In the present work we propose a new and efficient algorithm to infer fields and pairwise couplings of an Ising model from the data. Our procedure considerably improves over the algorithm presented in  and is based on an adaptive cluster expansion of the cross entropy between the Ising model and the data. The interaction network is progressively unveiled, through a recursive processing of larger and larger subsets of variables, which we call clusters. To each cluster is associated an entropy contribution which assesses how much the cluster is relevant to infer the BM. Clusters such that the entropy contribution is smaller than a fixed threshold are discarded; the other clusters are kept and recursively used to generate larger clusters. The threshold must be large enough to avoid overfitting of the data corrupted by the sampling noise and small enough in order not to miss important components of the interaction network. Contrary to previous cluster expansions , the number, size, and composition of the clusters automatically adapt to the data, and, rather than the sole size of the cells population determine the running time of the algorithm. We provide a pseudo-code for the practical implementation of our algorithm and intend to release soon an open-access code.

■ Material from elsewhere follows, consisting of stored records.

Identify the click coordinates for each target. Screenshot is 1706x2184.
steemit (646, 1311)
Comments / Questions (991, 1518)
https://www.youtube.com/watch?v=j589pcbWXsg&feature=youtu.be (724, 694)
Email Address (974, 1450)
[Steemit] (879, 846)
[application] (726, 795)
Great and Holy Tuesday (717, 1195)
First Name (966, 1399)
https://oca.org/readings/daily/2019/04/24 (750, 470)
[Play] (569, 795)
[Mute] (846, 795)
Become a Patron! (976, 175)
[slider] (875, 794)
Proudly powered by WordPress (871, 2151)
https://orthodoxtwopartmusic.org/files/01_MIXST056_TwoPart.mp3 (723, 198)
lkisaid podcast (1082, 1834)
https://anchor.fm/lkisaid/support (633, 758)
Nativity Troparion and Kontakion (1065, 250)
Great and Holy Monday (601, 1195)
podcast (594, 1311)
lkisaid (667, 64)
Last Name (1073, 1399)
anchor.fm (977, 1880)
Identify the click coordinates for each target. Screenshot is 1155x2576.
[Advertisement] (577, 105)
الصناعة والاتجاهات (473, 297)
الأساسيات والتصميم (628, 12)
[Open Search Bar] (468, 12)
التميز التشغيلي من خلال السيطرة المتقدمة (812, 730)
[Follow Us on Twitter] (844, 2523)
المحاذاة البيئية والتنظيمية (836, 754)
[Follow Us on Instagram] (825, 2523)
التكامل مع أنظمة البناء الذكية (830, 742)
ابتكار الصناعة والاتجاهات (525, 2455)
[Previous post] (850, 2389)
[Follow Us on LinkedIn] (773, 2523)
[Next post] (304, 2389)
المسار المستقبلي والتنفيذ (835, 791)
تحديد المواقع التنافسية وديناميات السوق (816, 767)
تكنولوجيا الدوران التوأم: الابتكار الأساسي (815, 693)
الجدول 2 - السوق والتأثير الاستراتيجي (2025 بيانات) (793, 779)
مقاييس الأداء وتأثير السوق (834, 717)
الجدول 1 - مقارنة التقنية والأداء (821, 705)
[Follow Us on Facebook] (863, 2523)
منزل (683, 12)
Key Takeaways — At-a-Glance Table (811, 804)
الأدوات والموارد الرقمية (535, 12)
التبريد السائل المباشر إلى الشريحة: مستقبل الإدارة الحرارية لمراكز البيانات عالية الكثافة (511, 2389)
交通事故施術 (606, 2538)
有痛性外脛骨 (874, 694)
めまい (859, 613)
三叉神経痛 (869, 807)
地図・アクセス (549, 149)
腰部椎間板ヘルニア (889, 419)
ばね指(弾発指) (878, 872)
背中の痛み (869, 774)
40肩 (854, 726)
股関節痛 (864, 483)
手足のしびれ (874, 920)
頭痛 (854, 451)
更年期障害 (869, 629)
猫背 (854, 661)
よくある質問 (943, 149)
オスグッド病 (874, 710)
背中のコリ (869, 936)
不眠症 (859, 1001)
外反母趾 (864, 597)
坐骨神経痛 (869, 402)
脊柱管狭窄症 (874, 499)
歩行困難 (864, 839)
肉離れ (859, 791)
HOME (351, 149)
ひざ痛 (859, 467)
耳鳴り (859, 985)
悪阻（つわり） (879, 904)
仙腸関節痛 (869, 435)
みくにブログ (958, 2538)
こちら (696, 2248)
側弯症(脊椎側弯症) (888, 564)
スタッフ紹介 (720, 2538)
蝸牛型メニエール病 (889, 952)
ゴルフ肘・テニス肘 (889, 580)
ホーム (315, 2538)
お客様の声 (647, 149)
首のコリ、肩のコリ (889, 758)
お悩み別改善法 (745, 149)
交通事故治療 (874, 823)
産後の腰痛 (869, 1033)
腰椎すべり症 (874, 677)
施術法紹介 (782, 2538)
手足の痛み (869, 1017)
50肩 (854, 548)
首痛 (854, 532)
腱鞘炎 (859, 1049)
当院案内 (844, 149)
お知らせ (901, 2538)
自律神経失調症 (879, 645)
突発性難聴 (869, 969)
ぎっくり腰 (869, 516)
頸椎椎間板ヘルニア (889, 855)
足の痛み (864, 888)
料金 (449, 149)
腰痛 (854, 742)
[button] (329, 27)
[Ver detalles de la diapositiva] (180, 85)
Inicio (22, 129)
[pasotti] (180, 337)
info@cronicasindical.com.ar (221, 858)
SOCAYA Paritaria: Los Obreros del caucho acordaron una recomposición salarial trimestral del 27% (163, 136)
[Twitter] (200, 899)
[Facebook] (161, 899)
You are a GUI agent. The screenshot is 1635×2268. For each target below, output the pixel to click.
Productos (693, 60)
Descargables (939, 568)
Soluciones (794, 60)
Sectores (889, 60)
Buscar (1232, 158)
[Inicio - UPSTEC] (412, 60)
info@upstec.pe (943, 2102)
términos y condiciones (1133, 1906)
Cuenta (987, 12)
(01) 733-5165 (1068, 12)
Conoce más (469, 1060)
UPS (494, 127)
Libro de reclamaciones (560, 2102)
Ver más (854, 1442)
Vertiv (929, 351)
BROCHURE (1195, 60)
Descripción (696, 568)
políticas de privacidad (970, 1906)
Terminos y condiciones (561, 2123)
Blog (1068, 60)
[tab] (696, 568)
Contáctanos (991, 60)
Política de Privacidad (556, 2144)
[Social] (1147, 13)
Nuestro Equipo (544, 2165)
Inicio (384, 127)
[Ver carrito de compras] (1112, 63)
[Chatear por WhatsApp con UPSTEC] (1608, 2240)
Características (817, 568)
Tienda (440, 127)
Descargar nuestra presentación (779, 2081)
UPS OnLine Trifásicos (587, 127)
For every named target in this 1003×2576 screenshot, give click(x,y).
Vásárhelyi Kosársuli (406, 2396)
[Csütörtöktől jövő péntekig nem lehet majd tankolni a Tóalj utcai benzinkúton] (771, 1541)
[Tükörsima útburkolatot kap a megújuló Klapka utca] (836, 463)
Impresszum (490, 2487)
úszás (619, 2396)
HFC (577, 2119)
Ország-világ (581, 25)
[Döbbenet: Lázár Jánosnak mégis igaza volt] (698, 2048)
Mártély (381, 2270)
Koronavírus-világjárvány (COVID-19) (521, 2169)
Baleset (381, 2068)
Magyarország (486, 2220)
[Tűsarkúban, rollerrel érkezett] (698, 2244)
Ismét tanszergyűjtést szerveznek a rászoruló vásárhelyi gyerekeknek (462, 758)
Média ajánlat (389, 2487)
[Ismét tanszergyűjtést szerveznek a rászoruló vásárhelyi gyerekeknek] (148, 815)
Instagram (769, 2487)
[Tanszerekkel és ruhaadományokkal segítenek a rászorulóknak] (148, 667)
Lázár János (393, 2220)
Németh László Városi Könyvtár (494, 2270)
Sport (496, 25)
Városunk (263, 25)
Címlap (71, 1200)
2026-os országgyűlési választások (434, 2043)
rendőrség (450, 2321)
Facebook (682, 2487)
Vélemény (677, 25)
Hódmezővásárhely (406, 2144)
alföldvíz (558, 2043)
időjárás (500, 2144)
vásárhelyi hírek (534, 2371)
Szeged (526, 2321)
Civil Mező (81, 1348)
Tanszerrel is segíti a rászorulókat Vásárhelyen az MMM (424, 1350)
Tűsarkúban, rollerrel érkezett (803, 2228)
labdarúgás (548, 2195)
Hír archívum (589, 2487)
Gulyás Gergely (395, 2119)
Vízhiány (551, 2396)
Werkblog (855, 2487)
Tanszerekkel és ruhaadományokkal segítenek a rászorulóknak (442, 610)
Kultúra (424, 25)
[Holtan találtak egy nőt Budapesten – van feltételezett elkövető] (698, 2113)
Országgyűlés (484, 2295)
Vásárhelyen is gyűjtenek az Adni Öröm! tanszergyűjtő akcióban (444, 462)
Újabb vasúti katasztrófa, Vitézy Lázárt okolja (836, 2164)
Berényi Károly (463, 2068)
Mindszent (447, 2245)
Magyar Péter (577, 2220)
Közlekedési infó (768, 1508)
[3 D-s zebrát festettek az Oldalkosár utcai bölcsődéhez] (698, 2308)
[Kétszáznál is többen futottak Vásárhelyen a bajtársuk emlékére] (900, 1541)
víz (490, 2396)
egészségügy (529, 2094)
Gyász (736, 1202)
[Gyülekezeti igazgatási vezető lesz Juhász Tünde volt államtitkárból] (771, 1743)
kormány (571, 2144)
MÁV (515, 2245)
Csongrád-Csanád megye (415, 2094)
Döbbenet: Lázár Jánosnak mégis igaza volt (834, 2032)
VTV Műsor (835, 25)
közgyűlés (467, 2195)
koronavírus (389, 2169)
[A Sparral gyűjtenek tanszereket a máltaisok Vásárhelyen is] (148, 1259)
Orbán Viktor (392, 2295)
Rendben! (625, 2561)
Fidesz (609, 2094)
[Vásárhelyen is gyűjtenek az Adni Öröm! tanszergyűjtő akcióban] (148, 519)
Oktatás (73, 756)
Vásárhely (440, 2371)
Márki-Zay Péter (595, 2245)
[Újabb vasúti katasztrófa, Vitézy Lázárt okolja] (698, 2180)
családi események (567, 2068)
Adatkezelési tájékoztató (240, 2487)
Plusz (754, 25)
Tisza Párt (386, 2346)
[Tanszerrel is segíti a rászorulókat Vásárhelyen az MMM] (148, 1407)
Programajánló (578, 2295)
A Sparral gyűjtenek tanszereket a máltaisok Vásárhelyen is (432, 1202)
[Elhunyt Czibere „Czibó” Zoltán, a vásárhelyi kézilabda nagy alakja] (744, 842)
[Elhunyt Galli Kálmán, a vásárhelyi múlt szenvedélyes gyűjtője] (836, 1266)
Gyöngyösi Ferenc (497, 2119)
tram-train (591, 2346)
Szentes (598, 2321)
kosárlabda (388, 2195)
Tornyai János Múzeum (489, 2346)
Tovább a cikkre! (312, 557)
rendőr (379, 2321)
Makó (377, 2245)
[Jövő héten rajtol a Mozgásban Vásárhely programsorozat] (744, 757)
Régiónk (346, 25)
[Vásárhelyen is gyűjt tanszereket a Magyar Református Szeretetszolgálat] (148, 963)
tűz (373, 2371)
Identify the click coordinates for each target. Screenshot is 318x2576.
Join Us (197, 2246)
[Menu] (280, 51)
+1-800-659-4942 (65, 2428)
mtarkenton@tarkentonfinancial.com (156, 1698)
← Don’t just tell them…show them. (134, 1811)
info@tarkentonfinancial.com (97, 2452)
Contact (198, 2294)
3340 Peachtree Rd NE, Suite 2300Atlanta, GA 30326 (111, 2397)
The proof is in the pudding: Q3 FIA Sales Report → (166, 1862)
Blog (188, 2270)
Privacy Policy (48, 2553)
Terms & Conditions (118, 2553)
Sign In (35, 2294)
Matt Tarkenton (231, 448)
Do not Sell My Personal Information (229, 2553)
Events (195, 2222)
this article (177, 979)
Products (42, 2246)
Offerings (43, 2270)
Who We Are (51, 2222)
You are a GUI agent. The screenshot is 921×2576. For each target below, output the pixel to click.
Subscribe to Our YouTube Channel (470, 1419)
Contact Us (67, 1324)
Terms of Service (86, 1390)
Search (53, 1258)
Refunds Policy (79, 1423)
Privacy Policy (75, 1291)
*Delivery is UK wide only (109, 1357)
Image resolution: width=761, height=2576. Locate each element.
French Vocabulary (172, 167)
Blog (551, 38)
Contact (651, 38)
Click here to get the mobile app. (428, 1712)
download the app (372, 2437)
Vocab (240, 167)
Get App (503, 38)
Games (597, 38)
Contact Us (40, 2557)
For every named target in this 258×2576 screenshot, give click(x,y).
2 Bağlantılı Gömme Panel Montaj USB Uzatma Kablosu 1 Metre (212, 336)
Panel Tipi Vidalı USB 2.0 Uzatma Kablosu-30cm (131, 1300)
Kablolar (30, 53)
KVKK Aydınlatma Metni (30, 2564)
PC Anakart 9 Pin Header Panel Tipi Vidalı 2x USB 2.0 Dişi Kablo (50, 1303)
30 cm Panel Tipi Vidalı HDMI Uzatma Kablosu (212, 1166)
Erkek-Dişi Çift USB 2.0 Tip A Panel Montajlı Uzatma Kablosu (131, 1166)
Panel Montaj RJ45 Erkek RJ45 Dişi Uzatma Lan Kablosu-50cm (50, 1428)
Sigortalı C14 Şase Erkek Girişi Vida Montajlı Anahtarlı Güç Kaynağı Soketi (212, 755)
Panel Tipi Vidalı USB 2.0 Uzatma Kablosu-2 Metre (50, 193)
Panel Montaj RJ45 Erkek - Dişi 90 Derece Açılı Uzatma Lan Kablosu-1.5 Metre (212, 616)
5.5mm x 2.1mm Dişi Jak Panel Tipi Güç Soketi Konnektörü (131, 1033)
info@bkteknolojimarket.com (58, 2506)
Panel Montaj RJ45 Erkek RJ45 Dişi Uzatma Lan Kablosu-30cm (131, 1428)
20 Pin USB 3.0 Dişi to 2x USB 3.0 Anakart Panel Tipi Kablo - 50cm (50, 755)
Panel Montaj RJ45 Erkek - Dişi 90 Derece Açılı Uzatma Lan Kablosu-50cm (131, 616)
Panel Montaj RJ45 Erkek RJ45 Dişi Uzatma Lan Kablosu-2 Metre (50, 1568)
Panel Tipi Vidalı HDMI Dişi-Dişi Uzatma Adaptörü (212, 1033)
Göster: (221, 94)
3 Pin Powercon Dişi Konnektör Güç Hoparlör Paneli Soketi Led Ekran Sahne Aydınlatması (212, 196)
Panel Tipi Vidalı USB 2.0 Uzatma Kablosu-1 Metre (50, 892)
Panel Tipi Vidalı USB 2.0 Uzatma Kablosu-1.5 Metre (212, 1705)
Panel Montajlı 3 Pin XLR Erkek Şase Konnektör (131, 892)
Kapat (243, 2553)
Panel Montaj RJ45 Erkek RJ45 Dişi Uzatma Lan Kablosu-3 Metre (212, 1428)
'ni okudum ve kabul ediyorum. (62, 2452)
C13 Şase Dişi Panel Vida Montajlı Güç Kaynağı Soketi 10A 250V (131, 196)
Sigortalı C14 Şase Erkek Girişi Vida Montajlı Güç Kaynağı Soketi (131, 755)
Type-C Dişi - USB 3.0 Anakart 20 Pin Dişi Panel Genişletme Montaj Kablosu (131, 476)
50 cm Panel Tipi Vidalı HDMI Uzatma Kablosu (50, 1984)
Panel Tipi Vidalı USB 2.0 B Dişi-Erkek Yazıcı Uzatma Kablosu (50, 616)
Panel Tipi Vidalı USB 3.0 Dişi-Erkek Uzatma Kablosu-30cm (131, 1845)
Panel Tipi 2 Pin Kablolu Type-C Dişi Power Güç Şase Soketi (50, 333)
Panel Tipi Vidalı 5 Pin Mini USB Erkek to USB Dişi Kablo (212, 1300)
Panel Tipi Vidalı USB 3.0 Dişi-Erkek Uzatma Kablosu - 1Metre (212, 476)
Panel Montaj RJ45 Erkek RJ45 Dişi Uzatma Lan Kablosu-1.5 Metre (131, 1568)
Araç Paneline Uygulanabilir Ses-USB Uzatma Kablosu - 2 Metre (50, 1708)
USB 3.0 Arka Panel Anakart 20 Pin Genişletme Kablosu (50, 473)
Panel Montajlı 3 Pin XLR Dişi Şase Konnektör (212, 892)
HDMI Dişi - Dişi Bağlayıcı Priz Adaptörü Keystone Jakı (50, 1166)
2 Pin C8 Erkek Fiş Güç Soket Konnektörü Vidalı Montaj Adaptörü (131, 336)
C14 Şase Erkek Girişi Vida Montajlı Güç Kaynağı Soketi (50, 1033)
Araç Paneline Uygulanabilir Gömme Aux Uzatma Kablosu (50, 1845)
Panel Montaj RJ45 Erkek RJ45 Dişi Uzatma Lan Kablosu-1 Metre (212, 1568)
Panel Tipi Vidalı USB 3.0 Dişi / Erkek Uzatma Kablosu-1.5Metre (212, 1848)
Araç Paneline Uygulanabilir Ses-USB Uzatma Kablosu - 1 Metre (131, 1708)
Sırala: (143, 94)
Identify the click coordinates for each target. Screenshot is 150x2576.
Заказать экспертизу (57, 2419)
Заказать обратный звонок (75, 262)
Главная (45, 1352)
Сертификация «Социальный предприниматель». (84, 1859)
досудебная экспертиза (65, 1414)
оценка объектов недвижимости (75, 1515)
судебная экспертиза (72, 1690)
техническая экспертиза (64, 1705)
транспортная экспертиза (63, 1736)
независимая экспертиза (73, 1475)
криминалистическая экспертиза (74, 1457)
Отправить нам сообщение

Our procedure has been validated on synthetic data sets, and used to re-analyze multi-electrode recordings of neural cells of the activity of salamander ganglion cells previously published in [2, 6] and of the activity in a region of the prefrontal cortex of a behaving rat previously published in [4, 5] . The algorithm can efficiently deal with population size that varied on the data sets from 32 cells to 120 cells. To illustrate the potential applications we have tested the dependence of couplings upon stimulus on two data sets registered by Schnitzer and Meister  from the same retina in dark condition (spontaneous activity) and with a random flickering checkerboard. We have compared for each pair of cells i,j, the values of the interactions Jij inferred from Dark and Flicker. We have found that most of the couplings are conserved under the two stimuli but some pairs of neurons with large interactions in Flicker have weak couplings in Dark. We have used the inferred couplings to draw retinal maps in the receptive fields plane of the cells. For Dark, the largest coupling map define a planar graph with short range (almost nearest neighbor) connections. For flicker the strong non conserved couplings pointed out in the previous paragraph often are long-range interactions.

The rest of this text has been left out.